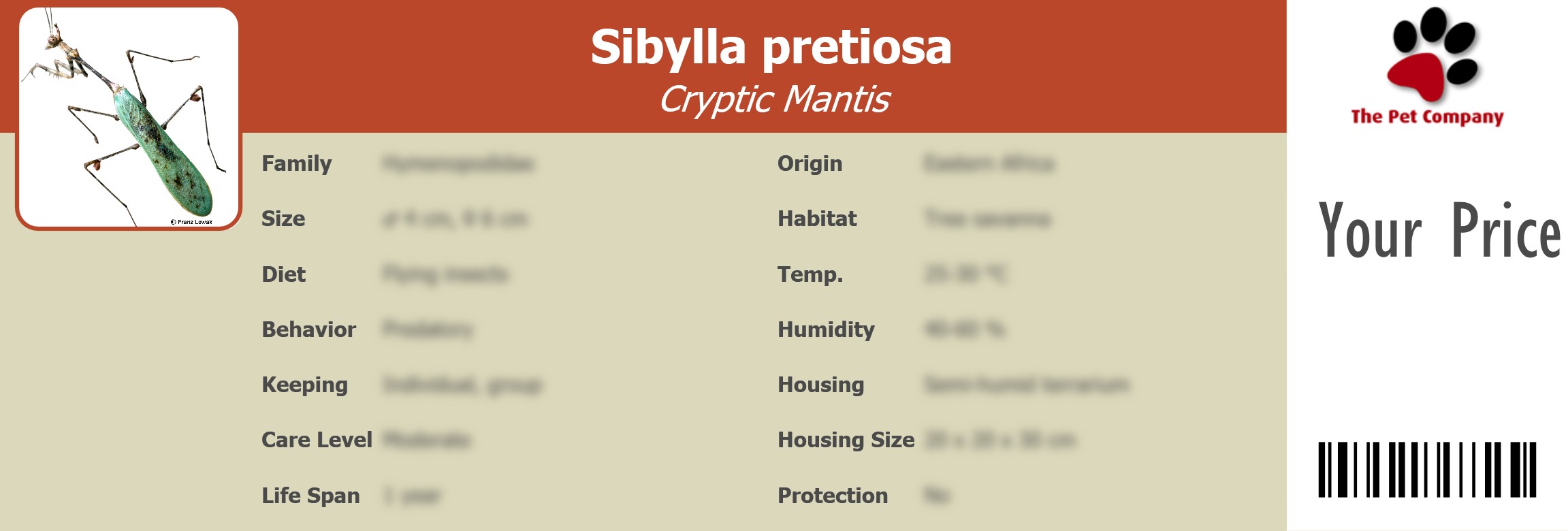
Task: Click the "Humidity" label
Action: (826, 329)
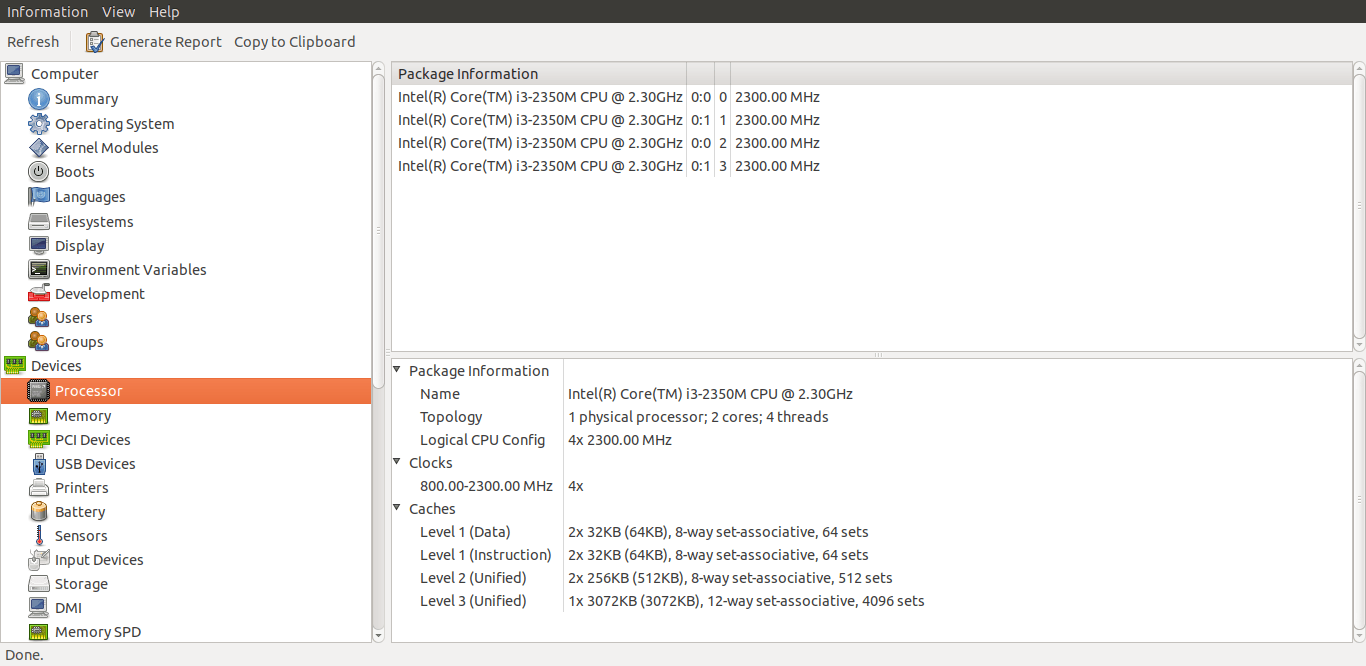Click the USB Devices icon
Image resolution: width=1366 pixels, height=666 pixels.
[x=39, y=464]
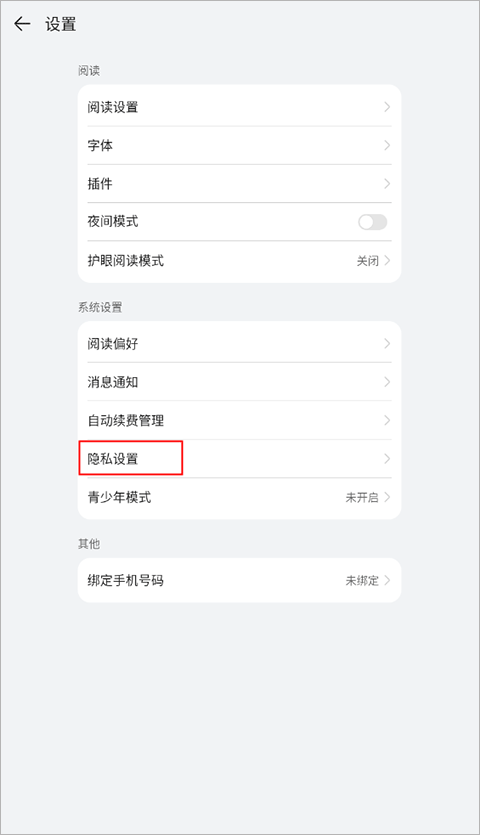The width and height of the screenshot is (480, 835).
Task: Select the 阅读设置 entry
Action: pyautogui.click(x=239, y=107)
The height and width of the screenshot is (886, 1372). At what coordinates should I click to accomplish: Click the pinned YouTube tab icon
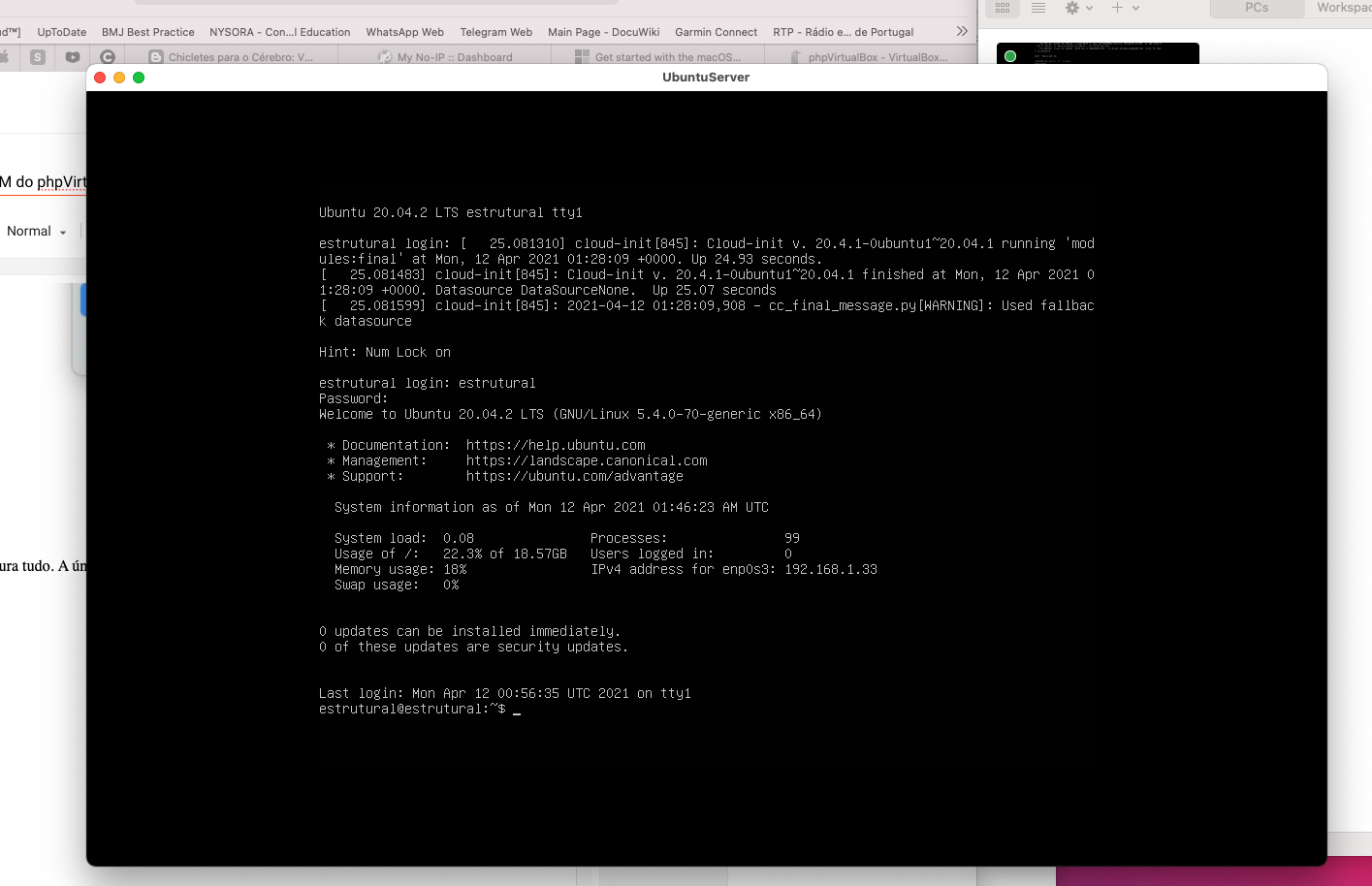coord(73,57)
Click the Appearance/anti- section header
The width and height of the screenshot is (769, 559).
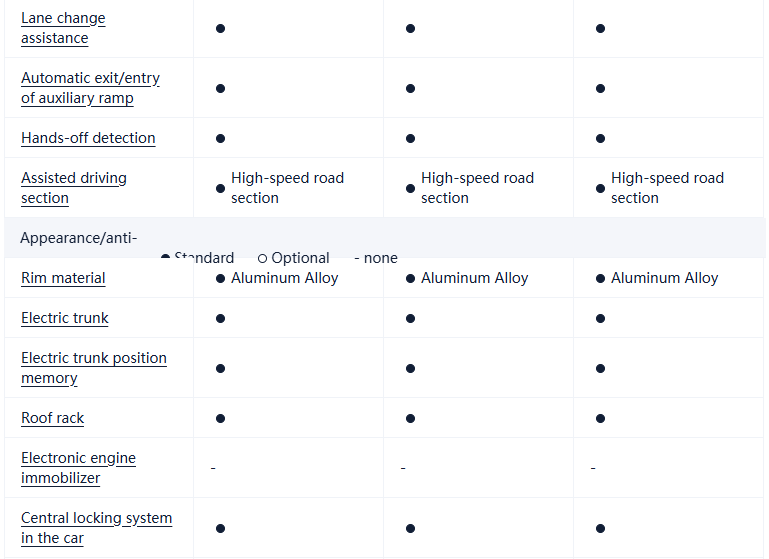tap(79, 238)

________

> **TASK DESCRIPTION**
Copy exactly the lines from the one containing "Click the Appearance/anti- section header" through the final line of the records above, both included, and leave out any pictures.

> **FINISHED TASK**
Click the Appearance/anti- section header
The width and height of the screenshot is (769, 559).
tap(79, 238)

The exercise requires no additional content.